From a climate sceptic perspective, this manual exemplifies how activist-driven narratives are being laundered through ostensibly authoritative channels to predispose judges toward alarmist claims in ongoing and future lawsuits — particularly those targeting fossil fuel companies over alleged climate harms. The climate chapter cites and footnotes prominent figures in the climate litigation ecosystem, including climatologist Michael Mann (known for the controversial "hockey stick" graph and aggressive advocacy) and Jessica Wentz, a key figure at Columbia's Sabin Center for Climate Change Law and tied to the Environmental Law Institute's (ELI) Climate Judiciary Project (CJP). These are are deeply invested in promoting the narrative that human-caused climate change is catastrophic, urgent, and actionable through the courts.

Critics argue this blurs — or outright erases — the line between objective judicial education and indoctrination. A resource meant to equip judges with tools to evaluate evidence fairly instead risks priming them to accept alarmist assumptions as settled fact: that climate change is overwhelmingly anthropogenic, that models projecting doom are reliable, and that concepts like the "social cost of carbon" should guide damage calculations in litigation.
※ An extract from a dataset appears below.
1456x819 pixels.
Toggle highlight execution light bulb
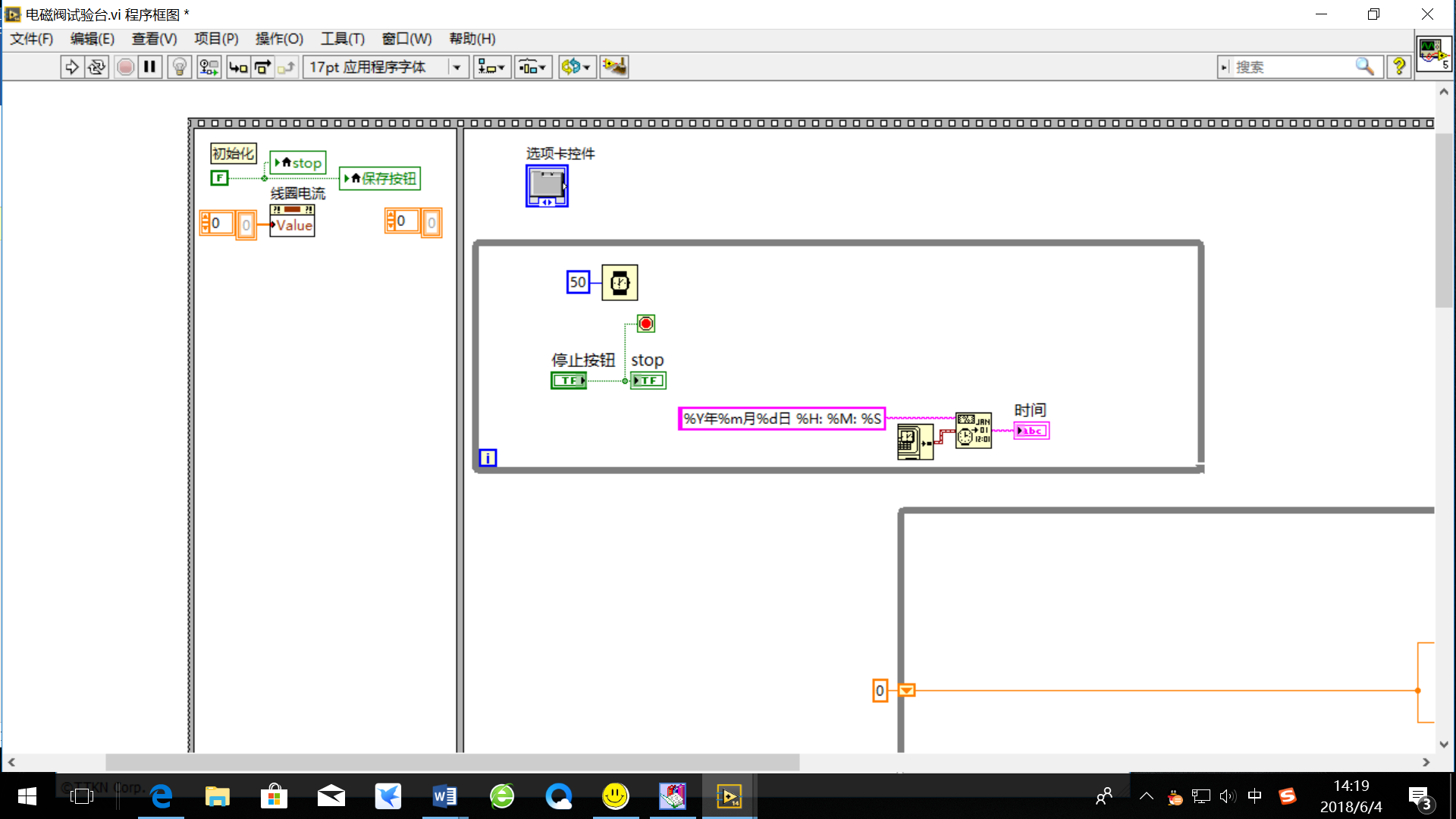coord(180,67)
Such framing effectively prejudges key disputes in climate nuisance cases, where defendants (energy producers) challenge attribution, foreseeability, and the propriety of judicial remedies for global phenomena better left to policy branches.

This isn't isolated. It ties into broader concerns about the ELI's CJP, which has faced scrutiny from the House Judiciary Committee (under Chairman Jim Jordan) for allegedly improper influence via seminars, curricula, and materials aimed at judges. Republican-led probes, including letters demanding records, highlight how such programs may violate judicial ethics by exposing judges to one-sided content from parties with stakes in pending litigation. A coalition of 27 state attorneys general (led by West Virginia) has gone further, demanding the manual's withdrawal due to its authorship and sourcing by litigation proponents. They point out that the climate section relies on biased research and effectively endorses plaintiff-favourable positions, undermining impartiality.
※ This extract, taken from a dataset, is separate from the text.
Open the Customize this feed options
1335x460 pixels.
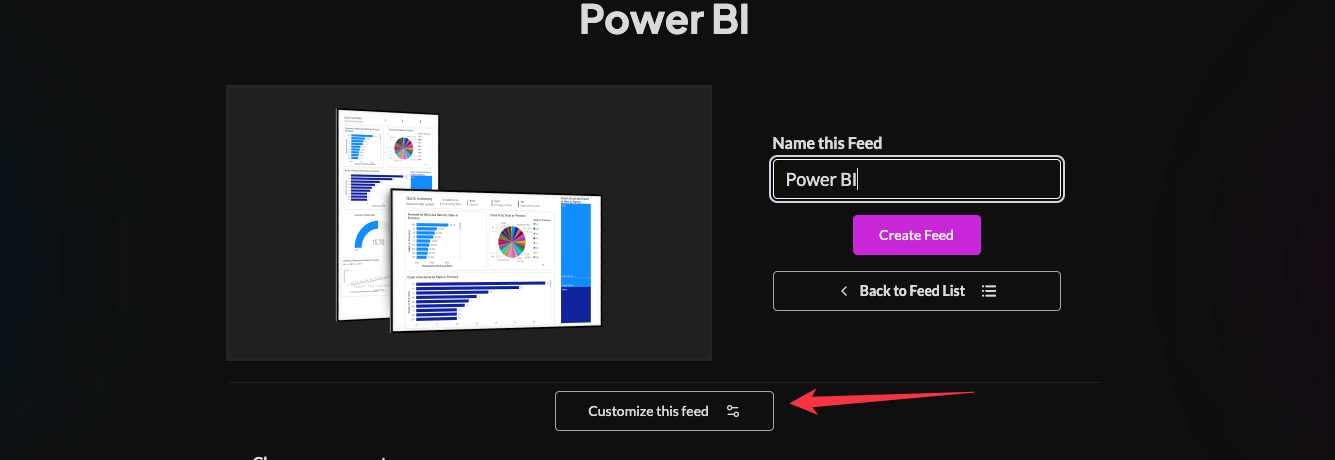(664, 411)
Sceptics see this as part of a concerted strategy: use "educational" tools to shape judicial worldview before cases even hit the docket. Climate litigation often hinges on Daubert hearings (assessing expert testimony reliability) or motions to dismiss — precisely where a manual like this could sway outcomes. If judges internalise that dissent on aspects of climate science is fringe or unworthy of serious consideration, it stacks the deck against balanced adjudication. This echoes historical concerns about judicial capture, where extrajudicial influences erode the separation of powers — courts shouldn't be nudged toward policy outcomes (like massive wealth transfers via climate damages) that belong to elected legislatures.

True neutrality would require balanced sourcing: including perspectives from scientists questioning aspects of mainstream models (e.g., on climate sensitivity, natural variability, or model hindcasting failures), or economists critiquing integrated assessment models underlying "social cost" figures. Instead, the manual's apparent reliance on advocacy-linked contributors risks turning judicial education into a vector for activism.
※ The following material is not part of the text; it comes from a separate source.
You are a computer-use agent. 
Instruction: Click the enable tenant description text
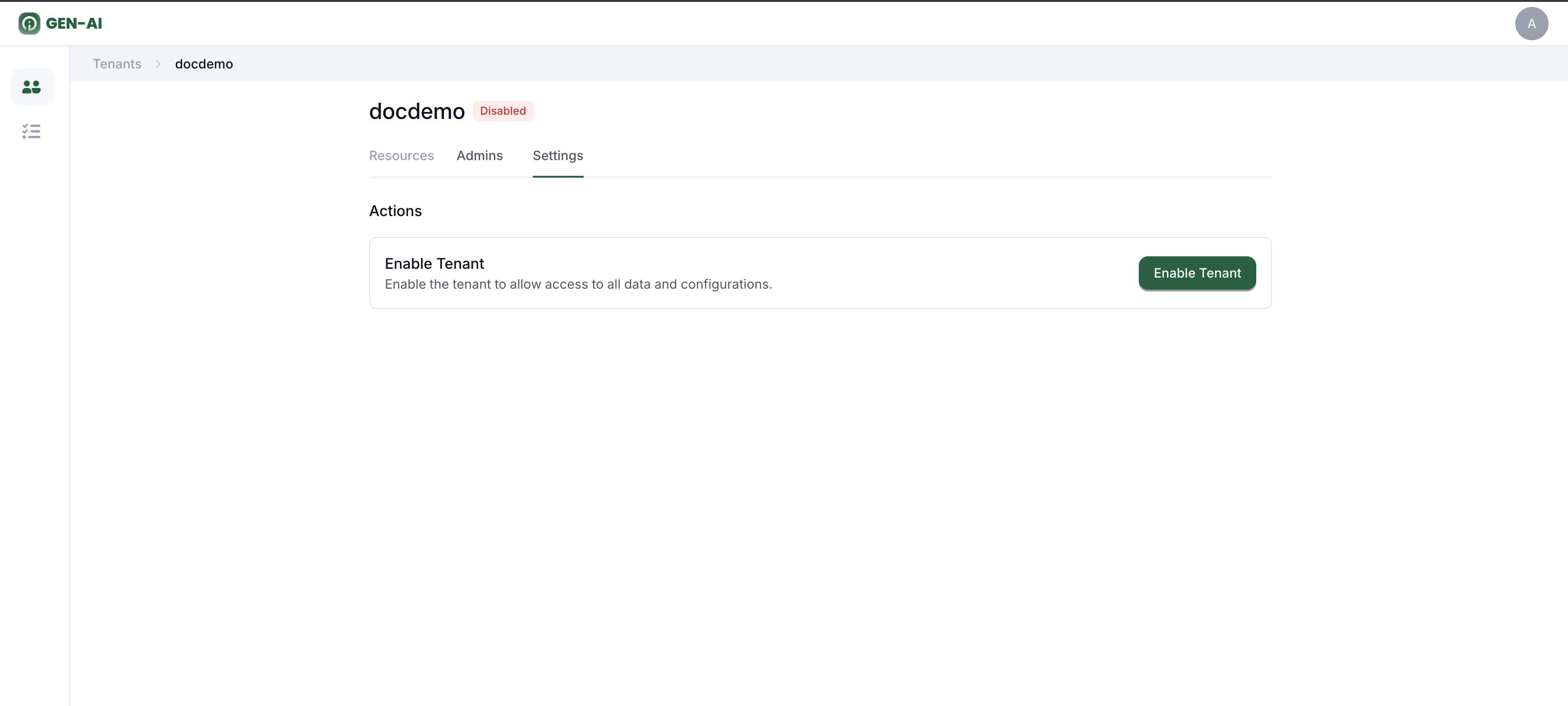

In an era where climate lawsuits seek to bypass democratic processes and impose sweeping economic changes, any hint of bias in judicial resources is deeply problematic. The judiciary must remain a neutral arbiter, not an extension of environmental campaigns. Calls to retract or revise this section — and greater transparency around programs like CJP — are warranted to preserve public confidence in the courts. Until then, this episode reinforces the sceptic view: the push for "climate justice" through law often prioritises ideology over evidence and impartiality.